Mientras, el proyectil había pasado rozando el parapeto de la batería turca. Pero el segundo disparo se introdujo en un cestón, y al estallar lo deshizo en una mortal nube de piedras y acero. Los otros cañones se unieron al fuego, y al momento los proyectiles estallaron en el interior de la batería, levantando una llamarada que indicó que la pólvora se había incendiado.

—No está mal del todo, mis nenas. Ahora, a por ese otro.

A mediodía, Estébanez había gastado un cuarto de su munición, pero de las baterías turcas solo quedaban restos. Entonces enfiló sus piezas hacia las trincheras junto al bastión Lobel, el más amenazado.
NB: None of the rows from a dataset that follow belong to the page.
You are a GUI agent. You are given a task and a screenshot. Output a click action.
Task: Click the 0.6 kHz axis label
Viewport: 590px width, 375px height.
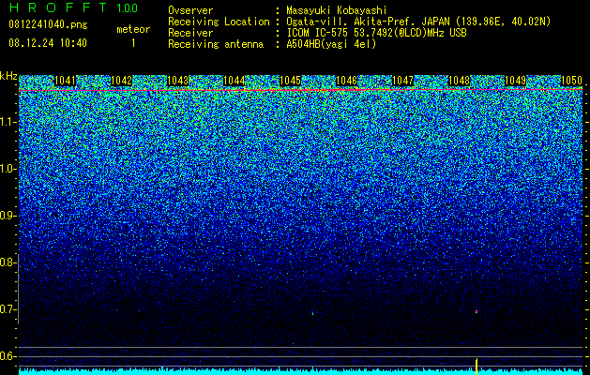pyautogui.click(x=8, y=356)
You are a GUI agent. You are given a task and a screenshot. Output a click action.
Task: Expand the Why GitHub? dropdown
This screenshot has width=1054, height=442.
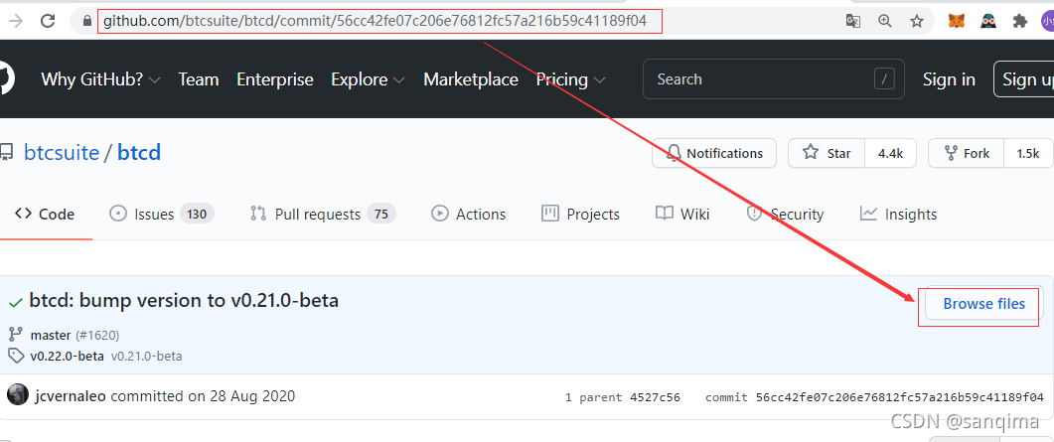(x=100, y=79)
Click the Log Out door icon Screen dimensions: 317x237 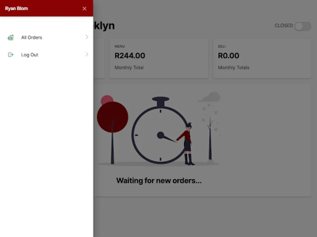click(11, 55)
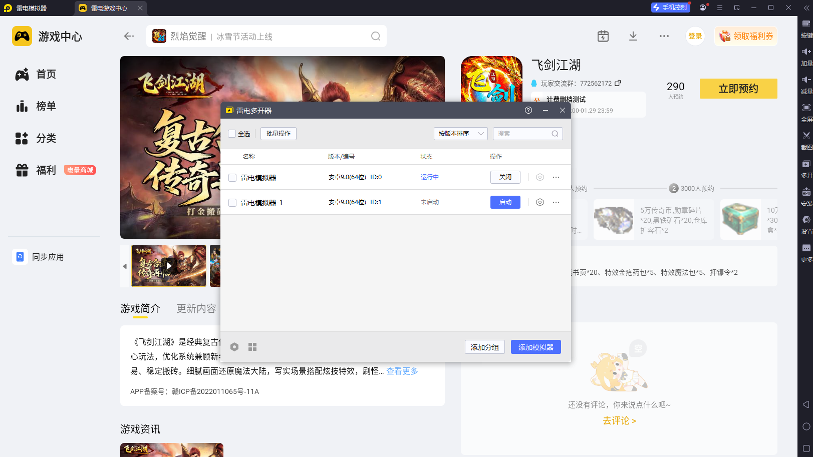Open more options for 雷电模拟器-1 row
Screen dimensions: 813x457
pyautogui.click(x=556, y=202)
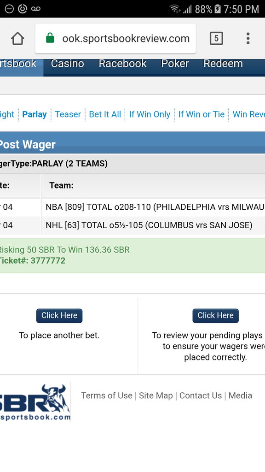
Task: Open the Redeem tab
Action: [x=223, y=64]
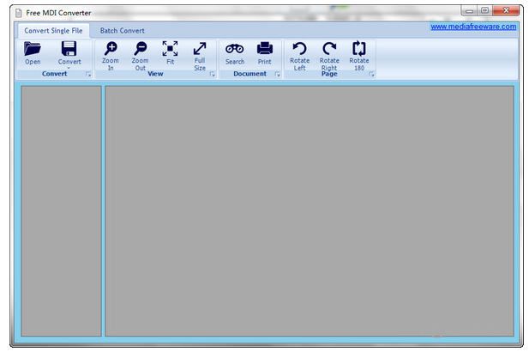529x352 pixels.
Task: Visit the www.mediafreeware.com link
Action: 472,27
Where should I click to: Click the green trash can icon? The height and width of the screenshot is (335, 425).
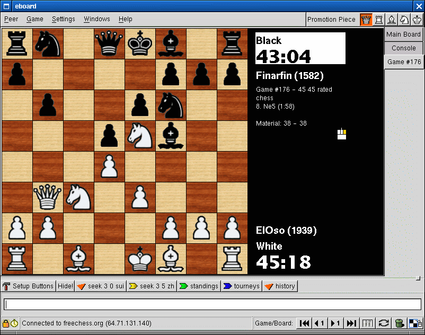[x=400, y=323]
Algo después de oscurecer, disparó botes de metralla, y las bolas de plomo obligaron a los turcos a cubrirse. Fue cuando dos centenares de imperiales entraron en las trincheras lanzando bombas de mano. Tras acabar con los otomanos que no habían huido, colocaron cargas explosivas que convirtieron las zanjas en cráteres.

A la mañana siguiente, los turcos intentaron cavar otra trinchera, pero el tercer disparo de Estébanez estalló contra el mantelete que empleaban como escudo. Otros reventaron los cestones, demostrando que no servían como protección contra la artillería moderna.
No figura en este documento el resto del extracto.